The bill builds on the successful model of cooperative nonproliferation efforts that was established by Senators Sam Nunn and Dick Lugar two decades ago when they created the Nunn-Lugar Cooperative Threat Reduction program.  The Nunn-Lugar program has proven to be one of the most successful Congressionally-led foreign policy efforts of our generation.  It has led to the deactivation of well over 13,000 nuclear warheads, the destruction of over 1,400 intercontinental ballistic missiles and 40,000 metric tons of chemical weapons agent in the former Soviet Union.  The Shaheen Next Generation Cooperative Threat Reduction Act utilizes the model of Nunn-Lugar and applies it to the Middle East and North Africa.   

Shaheen, a member of both the Senate Foreign Relations Committee and the Senate Armed Services Committee, has worked extensively to strengthen America’s national security with respect to arms control and WMD proliferation and was a key leader in the successful ratification of the New START Treaty between the United States and Russia.  She has also been a leading voice warning of the dangers of Syria’s chemical weapons stockpile.

"Senator Shaheen is undertaking a critically important effort to reduce the threat of proliferation by terrorists and other nations through enhancing and strengthening cooperative threat reduction programs in one of the most dangerous regions confronting the United States, namely the Middle East and North Africa," said David Albright, a physicist and the Founder and President of the Institute for Science and International Security.

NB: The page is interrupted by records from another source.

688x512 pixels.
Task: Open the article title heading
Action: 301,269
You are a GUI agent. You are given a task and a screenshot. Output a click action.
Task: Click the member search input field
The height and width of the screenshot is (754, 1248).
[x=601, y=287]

“Senator Shaheen's legislation addresses the U.S.'s urgent need to significantly enhance its support, coordination, and implementation of programs designed to cooperatively counter the increasing risk of the U.S. being attacked with WMD originating from the Middle East,”  said Professor Orde Kittrie, a Professor of Law at Arizona State University and one of the State Department’s lead nuclear affairs attorneys responsible for negotiating five U.S.-Russia nuclear agreements and a UN treaty to combat nuclear terrorism.

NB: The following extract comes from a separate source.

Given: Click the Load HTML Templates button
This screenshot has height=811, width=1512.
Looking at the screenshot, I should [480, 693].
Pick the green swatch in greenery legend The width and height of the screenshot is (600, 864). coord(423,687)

“The bill is a much needed measure that will fill a funding gap that hinders the U.S. government’s ability to address one of the greatest challenges of our times - - preventing the proliferation of Weapons of Mass Destruction in the Middle East,” said Chen Kane, PhD, Senior Research Associate at the Monterey Institute’s James Martin Center for Nonproliferation Studies and co-editor of Arms Control and Regional Security for the Middle East. “The regional turmoil we witness today has made the task of working cooperatively, to reduce the danger of WMD, all the more urgent.  The risk that such weapons will fall into the hands of extremists has been growing.  Many leaders and people in the Middle East recognize this pressing need and are now, more than ever, interested in cooperating to reduce risk, enhance education and bolster regional cooperation to address this threat.”

“The danger of WMD proliferation in the Middle East is intensifying,” said UCLA Professor Steven Spiegel, Director of the Center for Middle East Development, and the chair of the Middle East Regional Security and Cooperation Dialogue. The current turmoil in the region has increased the importance of urgent, cooperative action to confront the spread of weapons of mass destruction and to promote more effective partnerships on arms control. The intensified effort to create such a strategy for limiting WMD proliferation at this time of instability and uncertainty in the Middle East is imperative.”